子供は幼い頃に感じた感情は決して消えないのだということを。だから幼少期に犬に噛まれた子供が大人になっても犬を苦手に感じ続けるのだそうです。中には克服する人もいますが、それでも克服のために時間がかかったり、苦手な意識が再発したりするのだそうです。
「父さんがいる間は我慢するって約束をしていた。恐らく父さんは自分が生きている間に俺と母さんの確執を何とかしようと思っていたんだろうけどね。だけど、もう父さんはいない。俺が我慢する理由もないんだ」
「ま、待って!絶縁するなんて、もう二度とあなたたちには会えないの?」
「当たり前だよ。これは兄弟全員の意志で俺が代表して言いにきただけだから」
つまり、子供たちはみんな私のことを見捨てたということなのでしょう。まさかこんなことになるなんて思わず、私は考えを上手くまとめることさえできません。
「母さんはこれまで狡猾に生きてきただろ?
不倫をして父さんを裏切って、だけど父さんの稼いだ金で生きてきた。
都合が良すぎだよ。これまで都合よく生きてきたツケを支払う時が来たんだって思ってくれ」
それだけ言って息子は家を出ていきました。
慌てて子供たちに電話をしましたが着信拒否にされているのか、誰も電話に出てくれる人はいません。
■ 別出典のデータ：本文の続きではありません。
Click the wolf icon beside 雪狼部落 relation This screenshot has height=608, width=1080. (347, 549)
子供たちのスマートフォンだけではなく家の電話にもかけてみたのですが結果は同じでした。
これまで都合よく生きてきたツケを支払う時がきた。
息子が言った言葉が心に刺さります。幸いにも夫が残してくれたお金があるので生活に困ることはないでしょう。
だからこそ子供たちは私を切り捨てるという選択をしたのだと思います。
金銭的な余裕があるから、自分で何とかできるだろうと思っているのでしょうね。
都合がいい人生、確かにその通りです。私は自分が反省すればいいと思って、不倫をやめて家庭に戻ったつもりでした。
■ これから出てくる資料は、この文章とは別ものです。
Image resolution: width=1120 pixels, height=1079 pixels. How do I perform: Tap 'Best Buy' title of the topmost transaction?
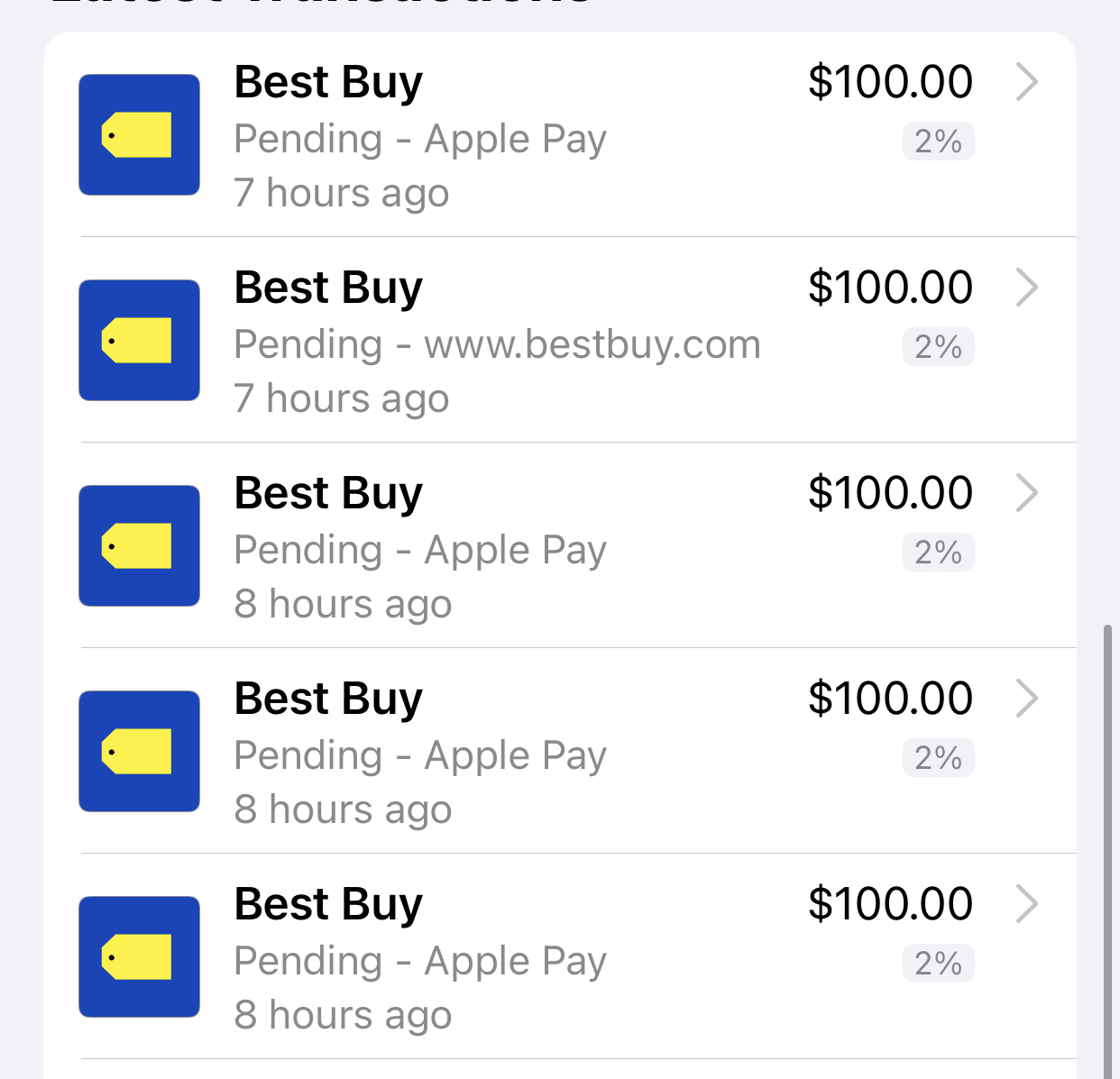pyautogui.click(x=328, y=84)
だけど、夫も子供たちも心から私を受け入れていなかったのです。
夫に関しては子供のことを考えて私を受け入れる選択をしたのでしょう。ただ子供たちは夫に言われていたから表面的に家族を演じていただけで、ストッパーになっていた夫がいなくなれば簡単に切り捨てられるほど私への想いはなかったのです。
これからどうしようと考えないわけではありません。
夫を亡くし、子供たちから捨てられ、私の老後は寂しいものになることが確定しています。
だけどこれは若い時に家族を傷つけた報いなのだと思います。だから、せめて最後くらいは悪く言われないようにきちんとしたいです。すぐに子供たちが会ってくれるわけではないでしょうが、いつかきちんと心からの謝罪をしたいと思います。